▶ [BRANO RIPORTATO]:
- - - - -
Book 6
69
Fatta questa esortazione Nicia fece avanzar subito il campo. I Siracusani non si aspettavano allora di dover tosto combattere, onde alcuni di loro erano rientrati nella vicina città, altri sebbene si affrettassero correndo di rinforzare i suoi, arrivarono tardi ; e ciascuno ponevasi dove incontrava un corpo più numeroso. E certamente nè in questa nè nelle altre battaglie mancavano di prontezza e di ardire ; che anzi in coraggio ci erano eguali fin dove giungeva la loro perìzia, ma a lor dispetto la volontà era tradita dalla mancanza di quella. Ciò non pertanto benché non si aspettassero che gli Ateniesi volessero essere i primi ad assalirli , e benché si trovassero a un tratto nella necessità di resistere, pigliavano le armi e prestamente venivano contro al nemico. Primi ad assaggiar la battaglia furono da ambe le parti i gittatori di pietre e i funditori e gli arcieri , e al solito delle truppe leggere fugavansi scambievolmente. Dipoi gli aruspici offrivano le vittime cerimoniali, e i trombettieri invitavano i soldati gravi al conflitto. Muovevano gli eserciti : da una parte i Siracusani per combattere per la patria, e ciascuno per la propria salvezza di presente , e per la libertà in avvenire: dall’altra , gli Ateniesi per far sua una terra straniera e per non nuocere , perdendo , alla patria ; e gli Argivi e i confederati indipendenti per aver parte con essi alle conquiste per cui erano là venuti, e per riveder vittoriosi la patria loro. Gli alleati poi che erano sudditi usavano di tutta la sollecitudine, sì perchè senza la vittoria vedevano disperata la presente loro salvezza, sì eziandio perchè cooperando con gli Ateniesi a nuove conquiste speravano per soprappiù da essi più discreto governo.
- - - - -
▶ [COMPITO 1]: Secondo il brano riportato, quali truppe furono le prime a dare inizio allo scontro da entrambe le parti?
▶ [COMPITO 2]: Elenca tutte le ragioni per cui combattevano i Siracusani secondo il brano riportato.

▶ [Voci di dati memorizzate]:
- - - - -
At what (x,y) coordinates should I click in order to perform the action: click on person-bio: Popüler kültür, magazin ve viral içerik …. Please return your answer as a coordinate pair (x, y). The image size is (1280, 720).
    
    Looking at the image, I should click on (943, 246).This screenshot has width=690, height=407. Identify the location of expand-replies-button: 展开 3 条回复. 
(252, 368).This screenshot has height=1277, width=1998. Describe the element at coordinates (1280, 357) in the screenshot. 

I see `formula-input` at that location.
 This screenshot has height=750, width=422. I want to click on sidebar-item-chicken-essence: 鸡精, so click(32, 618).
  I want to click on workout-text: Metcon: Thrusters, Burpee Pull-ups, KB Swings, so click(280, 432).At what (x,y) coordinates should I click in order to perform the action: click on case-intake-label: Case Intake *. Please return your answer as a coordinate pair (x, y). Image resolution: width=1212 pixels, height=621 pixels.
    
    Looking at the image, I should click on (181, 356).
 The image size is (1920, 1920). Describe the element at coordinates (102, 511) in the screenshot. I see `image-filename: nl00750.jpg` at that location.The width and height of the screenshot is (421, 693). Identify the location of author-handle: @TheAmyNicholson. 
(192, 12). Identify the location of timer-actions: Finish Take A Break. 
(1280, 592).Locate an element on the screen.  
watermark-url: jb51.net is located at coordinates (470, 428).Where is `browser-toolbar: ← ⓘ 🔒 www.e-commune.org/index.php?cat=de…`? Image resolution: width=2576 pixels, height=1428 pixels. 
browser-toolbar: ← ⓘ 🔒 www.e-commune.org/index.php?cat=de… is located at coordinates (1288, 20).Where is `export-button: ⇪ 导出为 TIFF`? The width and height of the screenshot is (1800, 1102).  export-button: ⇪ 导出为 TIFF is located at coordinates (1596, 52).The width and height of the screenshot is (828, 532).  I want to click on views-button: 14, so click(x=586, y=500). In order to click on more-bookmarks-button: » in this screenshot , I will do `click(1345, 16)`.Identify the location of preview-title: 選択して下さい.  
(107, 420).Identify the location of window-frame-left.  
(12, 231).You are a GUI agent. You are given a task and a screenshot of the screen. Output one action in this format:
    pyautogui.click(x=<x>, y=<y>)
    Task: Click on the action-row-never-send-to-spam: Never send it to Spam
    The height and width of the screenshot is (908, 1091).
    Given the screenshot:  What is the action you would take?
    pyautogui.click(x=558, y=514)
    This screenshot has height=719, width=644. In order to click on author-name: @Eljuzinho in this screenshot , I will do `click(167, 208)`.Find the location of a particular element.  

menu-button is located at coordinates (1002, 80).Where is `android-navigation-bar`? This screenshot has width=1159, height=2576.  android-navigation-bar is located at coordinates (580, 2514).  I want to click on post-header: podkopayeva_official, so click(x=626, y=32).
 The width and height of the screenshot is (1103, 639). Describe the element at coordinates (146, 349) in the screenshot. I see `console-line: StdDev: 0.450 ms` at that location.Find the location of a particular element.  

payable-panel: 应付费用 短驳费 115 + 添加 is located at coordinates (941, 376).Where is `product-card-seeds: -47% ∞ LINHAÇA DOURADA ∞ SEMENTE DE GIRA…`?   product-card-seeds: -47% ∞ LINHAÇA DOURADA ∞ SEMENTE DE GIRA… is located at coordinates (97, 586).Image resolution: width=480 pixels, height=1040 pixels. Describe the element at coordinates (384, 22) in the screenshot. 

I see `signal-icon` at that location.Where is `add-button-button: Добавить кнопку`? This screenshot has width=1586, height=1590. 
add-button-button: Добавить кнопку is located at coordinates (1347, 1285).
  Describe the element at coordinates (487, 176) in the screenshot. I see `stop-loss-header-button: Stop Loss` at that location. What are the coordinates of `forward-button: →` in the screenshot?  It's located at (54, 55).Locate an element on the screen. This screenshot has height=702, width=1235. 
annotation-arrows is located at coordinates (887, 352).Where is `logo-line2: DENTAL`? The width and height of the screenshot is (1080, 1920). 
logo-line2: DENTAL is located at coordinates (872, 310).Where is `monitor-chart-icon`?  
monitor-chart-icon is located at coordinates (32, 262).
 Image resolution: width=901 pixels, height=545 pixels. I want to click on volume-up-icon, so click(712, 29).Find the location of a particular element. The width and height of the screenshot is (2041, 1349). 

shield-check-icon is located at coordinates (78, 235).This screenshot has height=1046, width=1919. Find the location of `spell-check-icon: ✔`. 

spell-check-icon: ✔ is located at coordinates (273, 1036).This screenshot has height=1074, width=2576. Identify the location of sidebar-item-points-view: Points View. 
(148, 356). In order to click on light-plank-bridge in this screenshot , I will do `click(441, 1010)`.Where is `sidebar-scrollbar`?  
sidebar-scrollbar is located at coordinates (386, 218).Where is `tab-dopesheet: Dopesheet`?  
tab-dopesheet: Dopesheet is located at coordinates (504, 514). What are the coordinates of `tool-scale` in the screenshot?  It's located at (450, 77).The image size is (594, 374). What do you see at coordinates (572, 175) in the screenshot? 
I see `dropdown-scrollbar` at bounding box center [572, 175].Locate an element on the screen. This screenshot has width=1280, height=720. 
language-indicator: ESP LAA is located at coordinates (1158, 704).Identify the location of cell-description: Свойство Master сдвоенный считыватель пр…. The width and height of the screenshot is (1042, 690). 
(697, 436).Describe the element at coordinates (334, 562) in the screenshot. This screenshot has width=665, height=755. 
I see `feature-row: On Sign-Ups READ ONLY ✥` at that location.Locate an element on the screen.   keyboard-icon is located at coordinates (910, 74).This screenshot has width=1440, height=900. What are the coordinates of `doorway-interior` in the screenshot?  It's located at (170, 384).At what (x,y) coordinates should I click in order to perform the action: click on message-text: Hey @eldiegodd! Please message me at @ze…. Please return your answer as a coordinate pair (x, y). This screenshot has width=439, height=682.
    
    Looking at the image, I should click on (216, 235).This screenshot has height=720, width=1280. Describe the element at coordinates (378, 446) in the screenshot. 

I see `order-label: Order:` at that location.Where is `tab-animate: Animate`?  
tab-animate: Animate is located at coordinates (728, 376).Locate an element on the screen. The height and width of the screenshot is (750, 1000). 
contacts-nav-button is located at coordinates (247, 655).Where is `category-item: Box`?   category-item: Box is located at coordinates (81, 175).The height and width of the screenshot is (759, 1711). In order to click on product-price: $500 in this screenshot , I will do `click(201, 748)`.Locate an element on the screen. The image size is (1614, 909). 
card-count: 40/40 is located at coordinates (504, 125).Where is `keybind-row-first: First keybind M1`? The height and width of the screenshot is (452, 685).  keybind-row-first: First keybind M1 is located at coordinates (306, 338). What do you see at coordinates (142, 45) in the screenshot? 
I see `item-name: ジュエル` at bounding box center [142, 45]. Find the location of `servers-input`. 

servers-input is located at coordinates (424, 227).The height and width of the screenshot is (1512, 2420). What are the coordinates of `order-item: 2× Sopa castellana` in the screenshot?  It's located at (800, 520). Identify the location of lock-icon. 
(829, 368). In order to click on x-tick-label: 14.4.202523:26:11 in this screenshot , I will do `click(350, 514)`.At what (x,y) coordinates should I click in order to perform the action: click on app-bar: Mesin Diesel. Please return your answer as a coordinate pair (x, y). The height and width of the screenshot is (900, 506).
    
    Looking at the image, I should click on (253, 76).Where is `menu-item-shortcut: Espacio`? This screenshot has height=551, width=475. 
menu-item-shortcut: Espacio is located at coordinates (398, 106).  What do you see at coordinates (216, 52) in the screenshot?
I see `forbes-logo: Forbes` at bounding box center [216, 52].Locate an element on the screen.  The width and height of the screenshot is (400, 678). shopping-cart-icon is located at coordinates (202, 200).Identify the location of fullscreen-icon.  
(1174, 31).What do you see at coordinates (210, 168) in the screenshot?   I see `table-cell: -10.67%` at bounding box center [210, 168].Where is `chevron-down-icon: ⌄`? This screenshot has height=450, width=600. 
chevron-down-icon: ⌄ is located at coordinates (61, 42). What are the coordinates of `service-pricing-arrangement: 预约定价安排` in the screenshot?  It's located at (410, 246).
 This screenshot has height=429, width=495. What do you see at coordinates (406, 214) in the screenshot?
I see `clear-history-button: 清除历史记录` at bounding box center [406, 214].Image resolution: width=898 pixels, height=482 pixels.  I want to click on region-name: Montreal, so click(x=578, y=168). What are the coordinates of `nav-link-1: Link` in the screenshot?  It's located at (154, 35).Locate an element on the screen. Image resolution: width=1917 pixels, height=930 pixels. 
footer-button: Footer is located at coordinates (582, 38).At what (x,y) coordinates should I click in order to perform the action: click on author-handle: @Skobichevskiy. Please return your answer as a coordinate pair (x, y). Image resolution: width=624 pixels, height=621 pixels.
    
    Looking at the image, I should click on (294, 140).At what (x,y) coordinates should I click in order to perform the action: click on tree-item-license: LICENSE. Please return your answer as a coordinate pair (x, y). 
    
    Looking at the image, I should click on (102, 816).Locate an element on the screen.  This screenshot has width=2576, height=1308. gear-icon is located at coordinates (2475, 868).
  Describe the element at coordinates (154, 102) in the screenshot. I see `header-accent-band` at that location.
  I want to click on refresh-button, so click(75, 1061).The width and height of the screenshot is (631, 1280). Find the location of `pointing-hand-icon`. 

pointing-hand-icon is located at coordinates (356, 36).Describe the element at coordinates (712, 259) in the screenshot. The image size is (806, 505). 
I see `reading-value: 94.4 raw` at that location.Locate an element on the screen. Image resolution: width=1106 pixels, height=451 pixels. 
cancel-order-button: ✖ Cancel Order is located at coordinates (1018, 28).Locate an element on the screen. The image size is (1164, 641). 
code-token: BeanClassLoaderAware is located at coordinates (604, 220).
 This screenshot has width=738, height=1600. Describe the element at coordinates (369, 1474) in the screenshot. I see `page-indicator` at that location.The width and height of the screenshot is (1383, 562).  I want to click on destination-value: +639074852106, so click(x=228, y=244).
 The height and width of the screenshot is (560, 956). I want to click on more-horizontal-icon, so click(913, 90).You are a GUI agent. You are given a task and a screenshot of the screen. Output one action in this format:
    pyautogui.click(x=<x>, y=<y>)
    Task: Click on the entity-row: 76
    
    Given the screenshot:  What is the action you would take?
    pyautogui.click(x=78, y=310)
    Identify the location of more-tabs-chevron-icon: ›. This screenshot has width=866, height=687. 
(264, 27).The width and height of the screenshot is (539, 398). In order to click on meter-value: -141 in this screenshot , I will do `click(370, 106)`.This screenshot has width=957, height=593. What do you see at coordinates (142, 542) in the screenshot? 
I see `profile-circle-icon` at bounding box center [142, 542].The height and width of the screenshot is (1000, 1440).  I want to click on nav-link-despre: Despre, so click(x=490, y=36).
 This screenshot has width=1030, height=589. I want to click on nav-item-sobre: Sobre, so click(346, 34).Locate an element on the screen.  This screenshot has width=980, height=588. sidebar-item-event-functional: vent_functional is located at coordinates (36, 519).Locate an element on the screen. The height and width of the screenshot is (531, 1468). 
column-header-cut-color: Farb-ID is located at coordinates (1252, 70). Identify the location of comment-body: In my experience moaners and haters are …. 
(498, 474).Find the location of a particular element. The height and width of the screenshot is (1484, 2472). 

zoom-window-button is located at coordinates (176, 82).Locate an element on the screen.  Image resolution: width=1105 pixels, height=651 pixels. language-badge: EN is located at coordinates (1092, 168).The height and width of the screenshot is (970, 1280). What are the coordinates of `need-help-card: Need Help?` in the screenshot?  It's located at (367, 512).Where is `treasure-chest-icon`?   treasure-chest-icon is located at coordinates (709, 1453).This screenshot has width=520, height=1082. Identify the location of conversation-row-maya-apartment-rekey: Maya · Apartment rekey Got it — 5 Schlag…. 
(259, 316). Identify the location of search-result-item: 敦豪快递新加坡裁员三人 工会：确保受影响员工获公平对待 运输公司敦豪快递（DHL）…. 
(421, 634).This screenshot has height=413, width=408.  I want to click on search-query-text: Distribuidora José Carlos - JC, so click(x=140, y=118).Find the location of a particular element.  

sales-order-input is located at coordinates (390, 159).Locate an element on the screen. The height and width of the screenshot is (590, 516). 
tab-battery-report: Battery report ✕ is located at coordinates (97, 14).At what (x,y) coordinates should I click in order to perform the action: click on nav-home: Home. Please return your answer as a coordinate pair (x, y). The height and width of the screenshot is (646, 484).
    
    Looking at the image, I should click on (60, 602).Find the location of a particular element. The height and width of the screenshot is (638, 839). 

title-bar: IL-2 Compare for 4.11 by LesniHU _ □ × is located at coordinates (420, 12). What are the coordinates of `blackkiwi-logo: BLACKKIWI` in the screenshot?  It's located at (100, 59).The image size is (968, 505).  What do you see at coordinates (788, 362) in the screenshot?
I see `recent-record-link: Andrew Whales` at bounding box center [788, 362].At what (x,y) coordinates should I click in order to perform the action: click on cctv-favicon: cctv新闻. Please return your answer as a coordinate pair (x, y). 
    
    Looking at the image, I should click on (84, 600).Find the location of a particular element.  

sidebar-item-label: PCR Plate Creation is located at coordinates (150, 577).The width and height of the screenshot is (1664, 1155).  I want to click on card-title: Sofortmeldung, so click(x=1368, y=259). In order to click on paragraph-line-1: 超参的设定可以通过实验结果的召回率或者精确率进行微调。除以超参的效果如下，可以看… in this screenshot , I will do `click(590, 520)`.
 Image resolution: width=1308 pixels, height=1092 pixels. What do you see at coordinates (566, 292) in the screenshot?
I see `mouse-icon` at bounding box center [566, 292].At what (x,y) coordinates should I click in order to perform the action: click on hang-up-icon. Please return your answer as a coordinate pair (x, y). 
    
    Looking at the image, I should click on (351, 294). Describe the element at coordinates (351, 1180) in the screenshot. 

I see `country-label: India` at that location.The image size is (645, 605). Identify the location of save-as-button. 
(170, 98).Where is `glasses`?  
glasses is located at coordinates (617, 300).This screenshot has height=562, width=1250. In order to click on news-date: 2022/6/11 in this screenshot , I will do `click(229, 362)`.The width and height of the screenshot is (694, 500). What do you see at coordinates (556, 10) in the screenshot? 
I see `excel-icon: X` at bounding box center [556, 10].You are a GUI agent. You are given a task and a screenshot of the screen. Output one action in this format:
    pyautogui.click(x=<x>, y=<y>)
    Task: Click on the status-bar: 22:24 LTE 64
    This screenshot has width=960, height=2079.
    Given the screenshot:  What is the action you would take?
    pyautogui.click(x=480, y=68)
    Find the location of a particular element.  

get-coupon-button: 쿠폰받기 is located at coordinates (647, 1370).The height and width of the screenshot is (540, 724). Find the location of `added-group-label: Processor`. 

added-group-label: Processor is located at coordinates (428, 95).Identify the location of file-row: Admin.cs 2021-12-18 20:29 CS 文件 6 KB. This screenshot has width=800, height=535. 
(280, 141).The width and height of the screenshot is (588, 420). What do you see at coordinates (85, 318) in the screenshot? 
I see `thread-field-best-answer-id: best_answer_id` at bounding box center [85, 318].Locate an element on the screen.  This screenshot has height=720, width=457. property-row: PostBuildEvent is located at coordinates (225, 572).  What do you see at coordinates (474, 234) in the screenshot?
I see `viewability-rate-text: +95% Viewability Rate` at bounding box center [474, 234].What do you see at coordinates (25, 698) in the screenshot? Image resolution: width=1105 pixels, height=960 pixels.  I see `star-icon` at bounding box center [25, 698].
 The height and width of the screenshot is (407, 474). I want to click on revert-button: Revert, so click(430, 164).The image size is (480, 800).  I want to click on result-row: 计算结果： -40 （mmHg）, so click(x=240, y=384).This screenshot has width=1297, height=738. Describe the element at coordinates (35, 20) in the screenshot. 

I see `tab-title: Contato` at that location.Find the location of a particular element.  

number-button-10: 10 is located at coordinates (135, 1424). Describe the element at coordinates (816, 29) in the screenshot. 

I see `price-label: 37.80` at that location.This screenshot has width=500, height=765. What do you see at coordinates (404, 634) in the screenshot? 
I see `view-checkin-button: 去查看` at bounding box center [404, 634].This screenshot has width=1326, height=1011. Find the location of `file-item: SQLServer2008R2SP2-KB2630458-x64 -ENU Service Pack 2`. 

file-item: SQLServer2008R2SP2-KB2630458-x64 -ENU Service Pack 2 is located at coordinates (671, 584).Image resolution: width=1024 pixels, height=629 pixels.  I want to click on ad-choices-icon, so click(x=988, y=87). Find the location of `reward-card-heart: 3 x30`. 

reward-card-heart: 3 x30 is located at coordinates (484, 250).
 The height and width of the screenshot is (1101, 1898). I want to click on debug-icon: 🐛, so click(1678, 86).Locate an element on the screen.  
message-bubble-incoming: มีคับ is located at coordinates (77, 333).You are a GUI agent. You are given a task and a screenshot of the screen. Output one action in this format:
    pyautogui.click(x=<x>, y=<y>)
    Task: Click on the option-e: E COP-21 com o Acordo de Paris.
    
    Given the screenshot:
- - - - -
▶ [RISPOSTA 1]: I gittatori di pietre, i funditori e gli arcieri.

▶ [RISPOSTA 2]: Per la patria; ciascuno per la propria salvezza di presente; per la libertà in avvenire.